Thanks for sharing your work. I've tried to run the code on a headless server session with multiple gpus but for some reason I am getting an out of memory error:

python scripts/run.py --scene lego
15:58:13 INFO     Loading NeRF dataset from
15:58:13 INFO       /home/ttsesm/dev/instant-ngp/data/nerf/nerf_synthetic/lego/transforms_val.json
15:58:13 INFO       /home/ttsesm/dev/instant-ngp/data/nerf/nerf_synthetic/lego/transforms_train.json
15:58:13 INFO       /home/ttsesm/dev/instant-ngp/data/nerf/nerf_synthetic/lego/transforms_test.json
15:58:13 SUCCESS  Loaded 400 images of size 800x800 after 0s
15:58:13 INFO       cam_aabb=[min=[0.5,0.5,0.5], max=[0.5,0.5,0.5]]
15:58:13 INFO     Loading network config from: /home/ttsesm/dev/instant-ngp/configs/nerf/base.json
15:58:13 INFO     GridEncoding:  Nmin=16 b=1.38191 F=2 T=2^19 L=16
Warning: FullyFusedMLP is not supported for the selected architecture 61. Falling back to CutlassMLP. For maximum performance, raise the target GPU architecture to 75+.
Warning: FullyFusedMLP is not supported for the selected architecture 61. Falling back to CutlassMLP. For maximum performance, raise the target GPU architecture to 75+.
15:58:13 INFO     Density model: 3--[HashGrid]-->32--[FullyFusedMLP(neurons=64,layers=3)]-->1
15:58:13 INFO     Color model:   3--[SphericalHarmonics]-->16+16--[FullyFusedMLP(neurons=64,layers=4)]-->3
15:58:13 INFO       total_encoding_params=12196240 total_network_params=9728
Training:   0%|                                                                                                                                                                                             | 0/100000 [00:00<?, ?step/s]
Traceback (most recent call last):
  File "/home/ttsesm/dev/instant-ngp/scripts/run.py", line 172, in <module>
    while testbed.frame():
RuntimeError: Could not allocate memory: CUDA Error: cudaMalloc(&rawptr, n_bytes+DEBUG_GUARD_SIZE*2) failed with error out of memory

image

Any idea what could be wrong?

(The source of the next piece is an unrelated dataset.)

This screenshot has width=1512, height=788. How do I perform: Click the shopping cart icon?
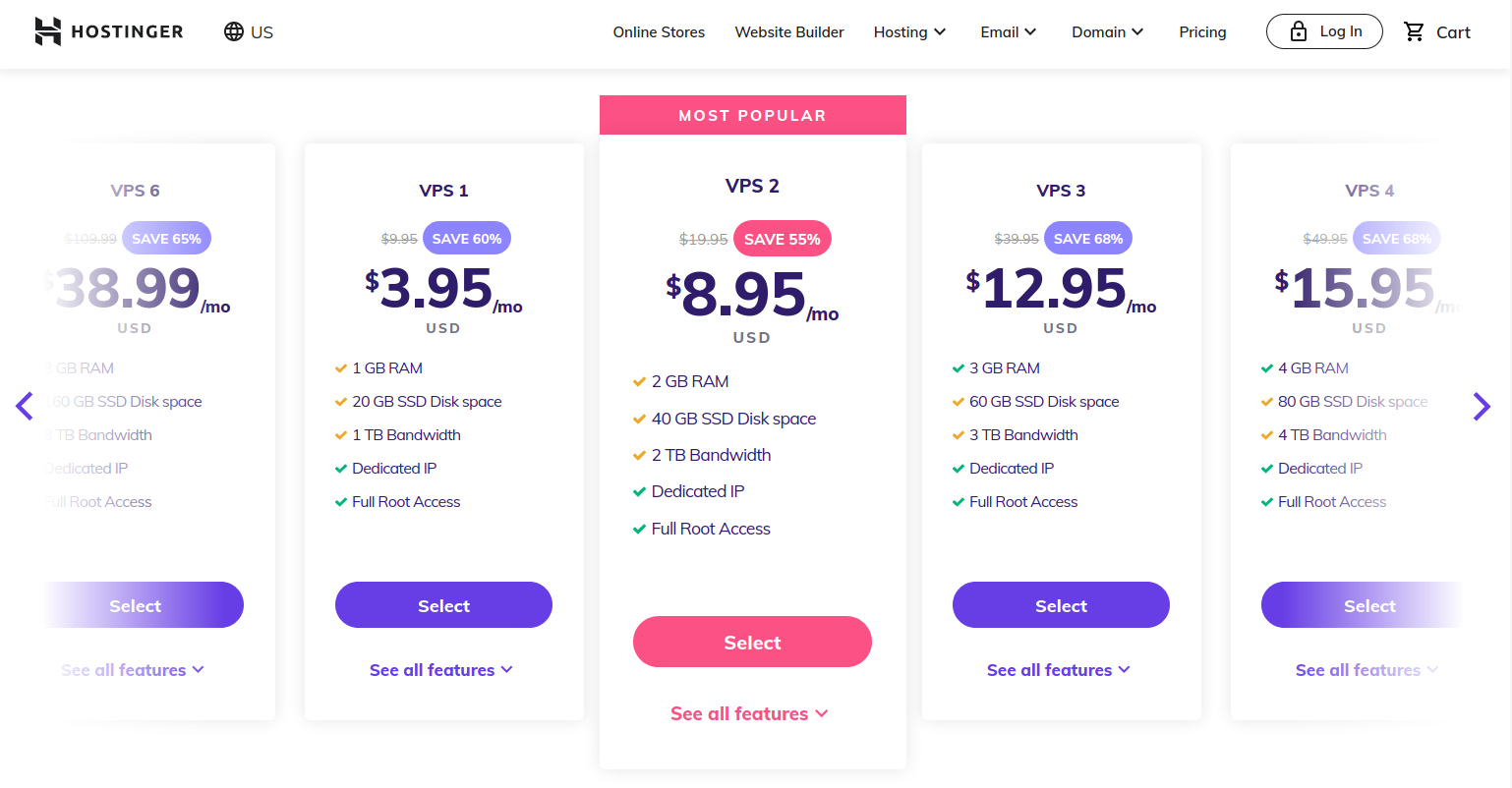[1415, 31]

I've compiled the project with the gui flag off -DNGP_BUILD_WITH_GUI=OFF and as you can see from the screenshot above all my gpus are fully available.

Thanks.

Tom94 commented 2 years ago

This program needs a lot of memory. What will be probably be sufficient to fit into 11 gigs is if you load just the training images lego/transforms_train.json rather than all images/transforms in the folder.

ttsesm commented 2 years ago

This program needs a lot of memory. What will be probably be sufficient to fit into 11 gigs is if you load just the training images lego/transforms_train.json rather than all images/transforms in the folder.

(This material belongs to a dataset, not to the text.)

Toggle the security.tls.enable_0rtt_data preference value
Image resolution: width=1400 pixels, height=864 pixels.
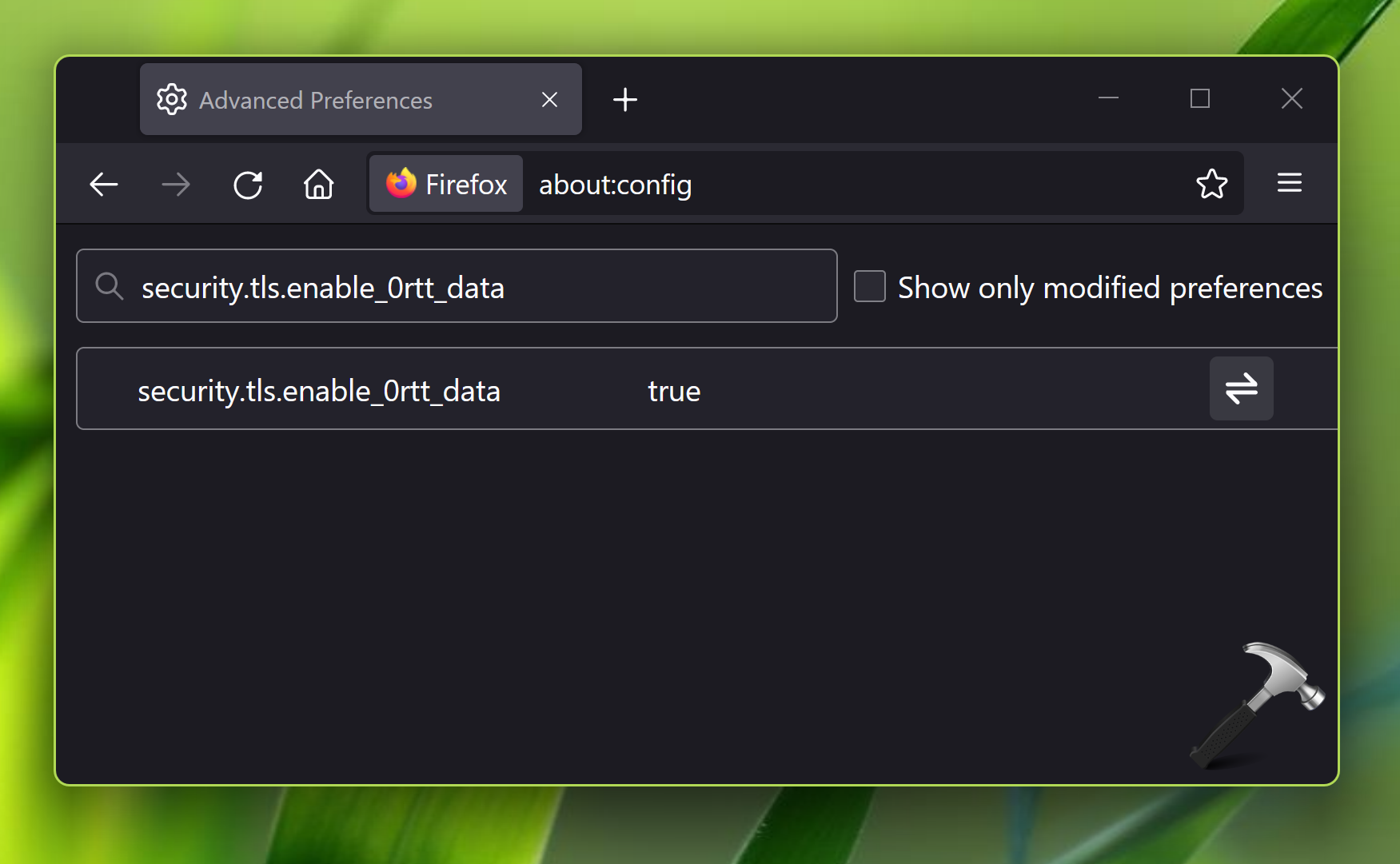(1241, 388)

But I was able to load the same setup on another computer with even less memory though a newer gpu (2080) :thinking: image

Can I somehow take advantage of the multi-gpu setup?

Tom94 commented 2 years ago

The reason you could load it on the newer GPU is because it supports efficient half-precision arithmetic on TensorCores. Older GPUs need to run full precision to be efficient, which unfortunately increases memory usage by quite a bit.

As for multi-GPU support: there is none at this point in time, sorry.

ttsesm commented 2 years ago

Ok, I see. I've managed to have it running only with the training images as you suggested. Thanks.

For having the resolution of an extracted mesh at 1024x1024x1024 do you know how much memory approx. would be sufficient? In general if I want to get the best result which would be the suggested gpu to go with?

Would a tesla V100/32Gb be a good start?

ttsesm commented 2 years ago

@Tom94 in a multi gpu system can I set somehow in which gpu to be used for running the application?

pwais commented 2 years ago

@ttsesm use CUDA_VISIBLE_DEVICES=0 mycommand to let mycommand only see GPU 0. note that sometimes the gpu numbering doesn't match the numbering in nvidia-smi.. usually it does but not for me

Tom94 commented 2 years ago

Closing due to the (now) much lower memory usage & multi-gpu info in the FAQ

amughrabi commented 5 months ago

For a record, I encountered the same issue when I re-plugged the laptop charger. The only solution for this is to restart the laptop. For instance, this error appears when I run i-ngp on a scene, remove the charger, and plug it back again. It seems the OS stopped/killed some services used to save the battery.